[Records from a pointing dataset]
= = =

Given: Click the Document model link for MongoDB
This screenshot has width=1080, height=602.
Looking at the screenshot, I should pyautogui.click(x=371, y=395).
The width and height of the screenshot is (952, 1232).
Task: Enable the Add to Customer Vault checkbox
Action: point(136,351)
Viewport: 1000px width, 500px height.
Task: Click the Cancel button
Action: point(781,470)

= = =

#### INSTRUCTIONS TO FOLLOW:
Report every line of the listing above that contains the string "screenshot", copying each such line in full. Case counts.

#### WORKED ANSWER:
This screenshot has width=1080, height=602.
Looking at the screenshot, I should pyautogui.click(x=371, y=395).
The width and height of the screenshot is (952, 1232).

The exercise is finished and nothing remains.